Last year, Del. Rep. Terry Kilgore, R-Gate City, introduced a bill to legalize and tax games of skill, but lawmakers chose not to proceed because the matter was in court in Greensville County. That lawsuit, filed by business owner and former NASCAR driver Hermie Sadler, was dismissed a few weeks after the Supreme Court decision.
The owners of the Bristol Casino, the future home of the Hard Rock, opposed this effort to legalize gaming, saying in part, “The proponents’ argument that they want to reduce ‘illegal gaming’ by allowing such prohibited activity defies logic and is troubling, particularly in light of the Commonwealth’s strong fiscal position and the inadequate guarantees they purport to provide.
Sadler’s lawsuit argues that the machines provide significant income for small business owners and the state should reinstate a tax system used when lawmakers agreed to temporarily allow the machines to operate.

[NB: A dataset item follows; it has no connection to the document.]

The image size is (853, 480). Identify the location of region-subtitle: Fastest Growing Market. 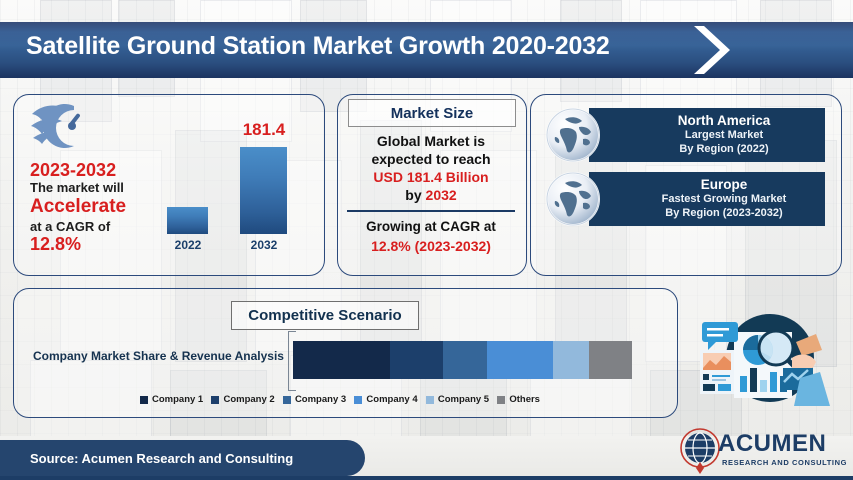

These arguments are expected to be at the heart of this new effort to legalize gaming once and for all.
Pace-O-Matic, a Georgia company that makes the machines, has hired 14 lobbyists from eight different Virginia firms to promote its cause, according to the Virginia Public Access Project.
At the end of 2022, Pace-O-Matic spokesman Michael Barkley estimated the state was missing out on $100 million in annual tax revenue from the machines.
State law currently allows law enforcement to seize machines and impose a civil penalty of “up to $25,000 per device.” Playing such a machine is a Class 3 misdemeanor punishable by a fine of up to $500 for a first offense.